[Start DOCUMENT EXTRACT]
2. Contradictions when he held the position of Assistant General Secretary of the Student League of his unit:

· His testimony: September 2001 to September 2002;

· His PIF: elected September 2001

· His Schedule I: October 2000 to October 2002.

3. Contradictions when he held the position of General Secretary of his unit:

· His PIF: He joined the Juba League in November 2002 and became its General Secretary in July 2003 holding that position until he left the country in November 2004;

· His Schedule I: joined the Juba league in November 2002 and remained General Secretary until August 2004.

[6]         The tribunal stated "all these contradictions, for which the Plaintiff could not provide satisfactory answers, indicate to the tribunal that the claimant was not politically active, contrary to what he alleges."

[7]         After citing some decisions of the Federal Court stating the tribunal is entitled to rely on contradictions between point of entry notes (POE) and the later testimony the tribunal wrote "the initial declarations of an asylum-seeker are of greater importance, since they take place before he had the opportunity to fabricate a story to support his claim. Explanations as to the stress or the misunderstanding of questions in immigration forms are not enough to justify major and fundamental discrepancies, as it is the case here."

[8]         The tribunal also focused on the applicant's testimony concerning his detention by the police from April 29, 2004 until May 2, 2004 with other Awami League members as they attempted to join a rally in Dhaka. The tribunal had four exhibits: P-11, P-12 and P-15 which are letters sent in 2005 by the President of the Juba League, the President of the Awami League, Keraniganj Unit, and the President of the Student League concerning the applicant's problems and P-14, a letter originating from a lawyer in Bangladesh who had been asked by the applicant's father to contact the police to investigate why the police were continuing looking for the applicant.
[End DOCUMENT EXTRACT]
TASKS FOR THIS EXERCISE:
1. Copy out the records line for line, from the line containing "The width and height of the screenshot is (673, 499)." down to the line containing "Looking at the screenshot, I should point(560,259).", with both of those lines included.
2. Write the next part of the court decision on the asylum claim, picking up where it stops.
The records below have no connection to the court decision.
[Start MATERIAL PROVIDED]
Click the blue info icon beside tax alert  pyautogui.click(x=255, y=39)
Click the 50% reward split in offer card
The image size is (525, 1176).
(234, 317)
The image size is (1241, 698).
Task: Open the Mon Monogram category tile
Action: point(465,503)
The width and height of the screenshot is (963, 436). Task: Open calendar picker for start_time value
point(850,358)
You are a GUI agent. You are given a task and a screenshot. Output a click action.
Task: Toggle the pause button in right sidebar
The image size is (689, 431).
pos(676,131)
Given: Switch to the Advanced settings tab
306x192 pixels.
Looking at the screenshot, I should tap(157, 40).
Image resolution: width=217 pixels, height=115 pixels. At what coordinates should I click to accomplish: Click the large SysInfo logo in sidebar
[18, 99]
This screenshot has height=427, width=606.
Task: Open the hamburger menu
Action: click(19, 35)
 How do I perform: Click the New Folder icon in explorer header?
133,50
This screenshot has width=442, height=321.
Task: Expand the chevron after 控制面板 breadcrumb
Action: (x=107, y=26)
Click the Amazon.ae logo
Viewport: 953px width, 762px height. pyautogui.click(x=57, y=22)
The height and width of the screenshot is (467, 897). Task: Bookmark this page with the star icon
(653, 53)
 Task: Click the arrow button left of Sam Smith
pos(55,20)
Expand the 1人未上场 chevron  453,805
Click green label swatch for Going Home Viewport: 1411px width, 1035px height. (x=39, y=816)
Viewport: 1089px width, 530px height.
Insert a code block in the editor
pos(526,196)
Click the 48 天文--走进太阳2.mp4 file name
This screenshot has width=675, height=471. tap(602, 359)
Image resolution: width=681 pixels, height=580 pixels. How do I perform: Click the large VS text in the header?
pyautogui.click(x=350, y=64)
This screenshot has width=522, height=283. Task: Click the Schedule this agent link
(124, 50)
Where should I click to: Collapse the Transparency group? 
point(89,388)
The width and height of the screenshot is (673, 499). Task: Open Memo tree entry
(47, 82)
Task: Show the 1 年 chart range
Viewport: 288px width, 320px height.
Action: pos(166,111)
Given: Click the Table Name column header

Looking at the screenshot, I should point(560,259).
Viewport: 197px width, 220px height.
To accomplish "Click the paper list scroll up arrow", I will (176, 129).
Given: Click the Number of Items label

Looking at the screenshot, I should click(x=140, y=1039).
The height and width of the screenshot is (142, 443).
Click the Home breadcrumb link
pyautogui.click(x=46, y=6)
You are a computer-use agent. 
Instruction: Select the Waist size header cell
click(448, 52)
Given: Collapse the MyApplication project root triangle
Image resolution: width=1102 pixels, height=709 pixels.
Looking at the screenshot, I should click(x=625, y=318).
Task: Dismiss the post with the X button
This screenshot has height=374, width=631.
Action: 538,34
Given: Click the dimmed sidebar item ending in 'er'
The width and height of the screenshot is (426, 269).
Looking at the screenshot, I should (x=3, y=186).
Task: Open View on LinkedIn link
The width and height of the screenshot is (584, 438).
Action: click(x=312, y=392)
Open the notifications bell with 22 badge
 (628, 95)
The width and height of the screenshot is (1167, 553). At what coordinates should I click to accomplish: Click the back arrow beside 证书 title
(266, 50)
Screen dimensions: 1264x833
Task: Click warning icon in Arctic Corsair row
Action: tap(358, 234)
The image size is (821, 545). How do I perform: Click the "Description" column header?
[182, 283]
[End MATERIAL PROVIDED]
EXERCISE RESULTS:
1.
The width and height of the screenshot is (673, 499). Task: Open Memo tree entry
(47, 82)
Task: Show the 1 年 chart range
Viewport: 288px width, 320px height.
Action: pos(166,111)
Given: Click the Table Name column header

Looking at the screenshot, I should point(560,259).

2.
[9]         The tribunal said in those letters, there is no reference to a "mass arrest" of Awami League members going to the rally in Dhaka. Moreover, the Awami League letters make no reference to the detention of the applicant and neither does the lawyer's letter.

[10]       On this point, the tribunal concluded:

"Considering that the said detention is a major element of the past persecution and also justifies the fear of future persecution by the police, it is surprising that it is not mentioned in the above documents disclosed by the Plaintiff. We may add that these letters were obtained by the claimant when he was already in Canadathat they were written a few weeks before the hearing and that they are based on the claimant's narrative. The Federal Court has ruled in Hamid that when a claimant is not credible, the Board may not give probative value to the documents he disclosed to support his story. This is the case here. Furthermore, the claimant travelled with a false passport, which proves that he was able to obtain fraudulent documents."[Emphasis mine]

[11]       The tribunal described another facet of the applicant's testimony regarding his arrest in April, 2004. The applicant was asked if before August 27, 2004 he had any problems with the authorities. At first the applicant answered he never had any problem with the police. The tribunal noted "it is only after the Presiding Member repeated the question that the claimant realised he was in trouble. He modified his testimony and justified his previous answer by explaining that before August 27, 2004 he had been arrested by the police, but they had not come to his house. For the above reasons, the tribunal concludes that the claimant was not arrested by the police, contrary to his allegations."

[12]       The tribunal mentioned the applicant was asked why was it he decided to stop his political activities and go into hiding on August 25, 2004 and not before. According to the tribunal, the applicant explained it was because during this incident for the first time Monir Hajee and the BNP goons threatened to kill him. The tribunal concluded "this explanation is hardly reasonable since, according to his story he was attacked several times before, threatened and injured. He was also detained in April 2004. The claimant explained the previous incidents were not serious enough for him to stop his political activities. This explanation makes little sense."

[13]       The tribunal touched upon a final point indicating it was only in 2005 when the applicant was already in Canada his father decided to retain the services of a lawyer in Bangladesh. The tribunal found the applicant was unable to explain why his father required the help of a lawyer so late, as the police had allegedly been looking for him since 2004. He could not furnish a reasonable explanation on this issue. As indicated above, the lawyer's letter is clearly designed to help the claimant in Canada-"that is if such a lawyer exists."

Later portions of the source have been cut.